** TRECHO PARA LEITURA **
§ §

Ou o Oscar é um bosta e não vai encontrar ninguém melhor do que a Isaldinha (as piores, não posso garantir), ou ele tem algum valor.
E ainda: ou a Isaldinha ainda tem lenha para queimar, e, portanto, poderá encontrar alguém melhor do que o Oscar, ou realmente aquele pé cansado tem que se contentar com o chinelo velho de sempre.
Posso apostar que, no final da história, a Isaldinha vai ficar melhor do que o Oscar.
alguém baixa o Tinder no celular da Isoldinha, por favor!!!!!!!!!!!!!
branco: provocar risos de nervoso num poeta é experiência nova pra mim. Adorei!

§ §

** MATERIAL COLETADO **
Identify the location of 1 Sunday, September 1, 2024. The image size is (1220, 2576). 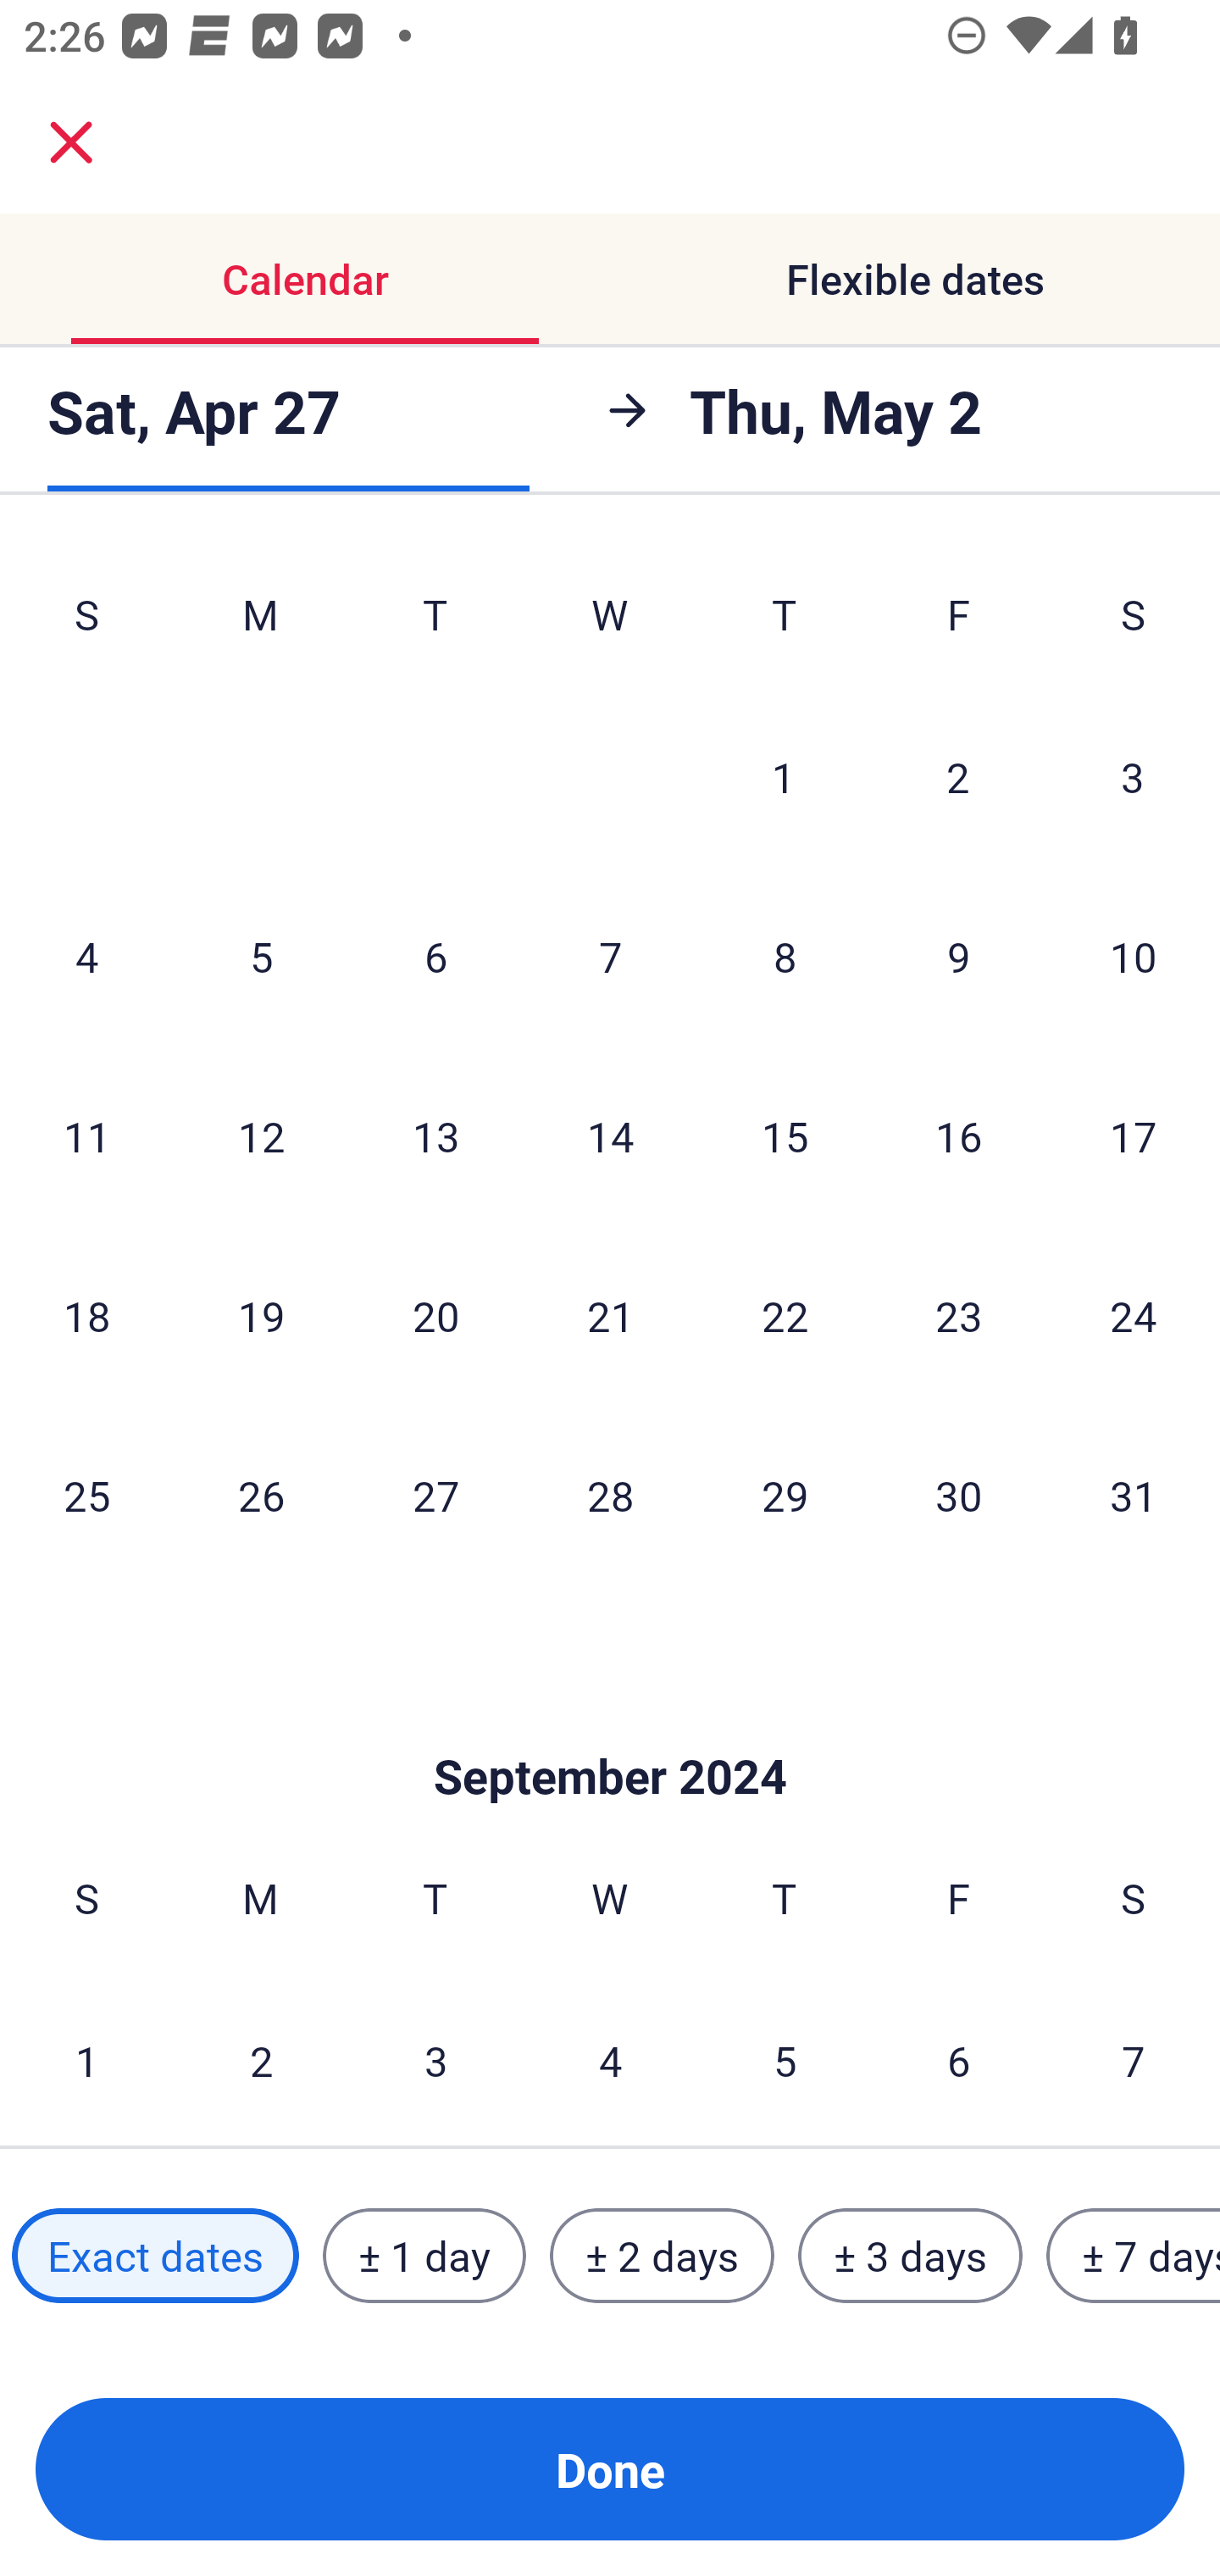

§ §

** DETALHES DO EXERCÍCIO **
Retome o trecho sobre o Oscar e a Isaldinha e escreva a continuação a partir da última frase apresentada.

** RESULTADO FINAL **
Isaldinho: aguarde o próximo capítulo, quem sabe vc não encontra a solução pro seu problema? hahaha
Marcio: mas isso não é ficção! é vida real, acontecendo com um vizinho perto de vc, heheh. E não queira se antecipar. Essa história, como a vida, é uma obra em andamento.
Ana Luzia: pois é, o Tinder... mas a Isaldinha quer mesmo é com o maridão. Mas, se nada der certo...
Clarisse: hahaha, eu tb ri vendo o Oscar roncando feito uma morsa velha e a cara de desconsolo da Isaldinha, malvada que sou. E tinha q ser a sina da coitada da Isaldinha ter um marido alérgico a viagra. Carma. kkkk
Cris Moura: valeu! hahahaha, todas temos uma parcela de Isaldinha dentro de nós.
A todos: muito obrigada pela leitura e comentários!
A ambos, obrigada!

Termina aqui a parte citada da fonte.